Hält man sich diese drei Ebenen und ihre mannigfaltigen möglichen Wechselbeziehungen vor Augen, erkennt man schnell, wie spannend und problematisch der Begriff der personalen Authentizität zugleich ist. Meistens bezieht sich die Skepsis dabei auf die Frage, ob es die Ebene c) überhaupt gibt. Und wie könnte, wenn es sie gäbe, zwischen allen drei Ebenen jemals eine Einheit bestehen?
Im allgemeinen Diskurs wird entweder so getan, als sei der Begriff der Authentizität vollkommen unproblematisch – man assoziiert ihn etwa mit Bildern wie dem „kernigen Mann vom Lande“ oder dem „unschuldigen Mädchen“ – oder er wird, teilweise sehr polemisch, abgewertet, weil mit der Behauptung von etwas „Echtem“ stets die Abwertung des „Unechten“ verbunden sei.
Diese Debatte erhält insbesondere vor dem Hintergrund der jüngsten Diskussion um „Identität“ eine neue Relevanz. Die Konzepte der „Identität“ und „Authentizität“ scheinen dabei eng miteinander verknüpft zu sein: Rechte meinen etwa, die Echtheit der abendländischen Identität gegen fremde Störungen verteidigen zu müssen, Linke kritisieren beispielsweise weiße Männer, die über das Leid von Schwarzen und/oder Frauen sprechen, da diesen die nötige authentische Erfahrung fehle.
Generell kommt heute der Authentizität von Politikern in der Debatte ein bemerkenswerter Stellenwert zu. Donald Trump wird etwa eine besondere Authentizität attestiert, die ihn gegenüber der „streberhaften“, „gekünstelten“ Art Hillary Clintons auszeichne; grünen Politikern wirft man vor, nicht wirklich authentische Klimaschützer sein zu können, wenn sie häufig das Flugzeug für Dienstreisen benutzen.
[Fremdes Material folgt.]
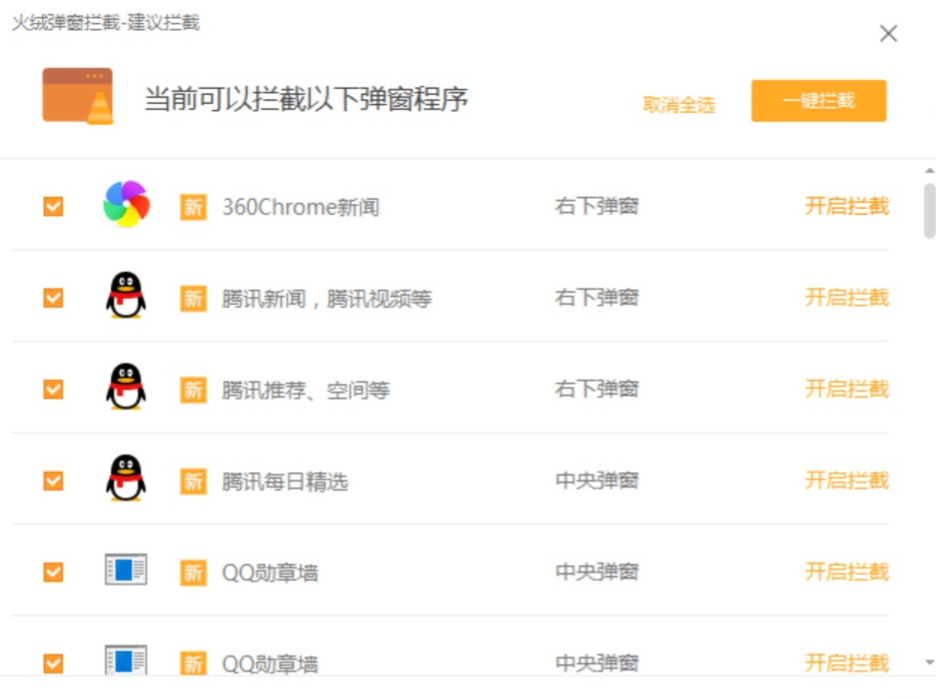Click the vertical scrollbar thumb

coord(929,211)
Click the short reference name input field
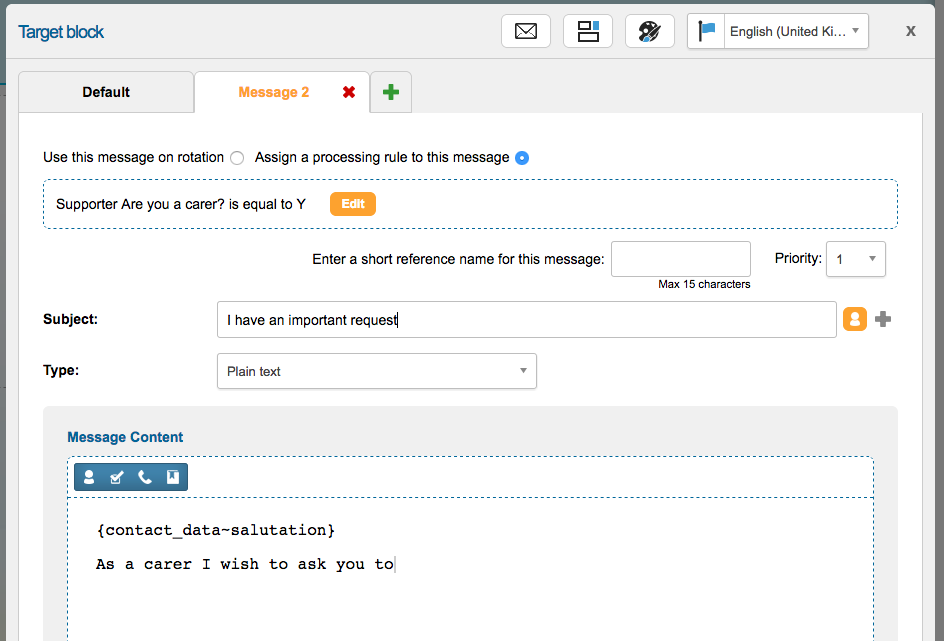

Der Blick in die Geschichte und die philosophischen Reflexionen können dabei helfen, zu verstehen, woher diese Intuitionen eigentlich kommen, was ihre Berechtigung und was ihre Grenzen sind. Hervorzuheben ist dabei insbesondere, dass es einen anderen, existenzphilosophischen Begriff von Authentizität gibt, der mit dem allgemeinen Begriff von ihr nur wenig zu tun hat. Denker wie Sartre, Nietzsche oder Kierkegaard etwa erblickten die Authentizität gerade nicht in einer identitären Abschließung, sondern in der Anerkennung der wesentlichen Offenheit des Menschen, der Sartre den Namen „Freiheit“ gab. Diesen existenzphilosophischen Begriff halten wir für bis heute sehr aktuell, weil er dazu taugt, krude Vorstellungen von Authentizität zu kritisieren. – Wobei natürlich gefragt werden muss, inwiefern der existenzphilosophische Begriff nicht bis zu einem gewissen Grad in den Problemen des populären befangen bleibt.
Das Ziel unseres Heftes ist es mithin nicht, eine klare Antwort zu präsentieren, was Authentizität sei, sondern eher unterschiedliche, mitunter widersprüchliche Perspektiven auf dieses Problem nebeneinander zu halten. Unsere Zielgruppe sind alle, die sich für den Problemkomplex Identität/Authentizität interessieren und darüber mehr lernen wollen.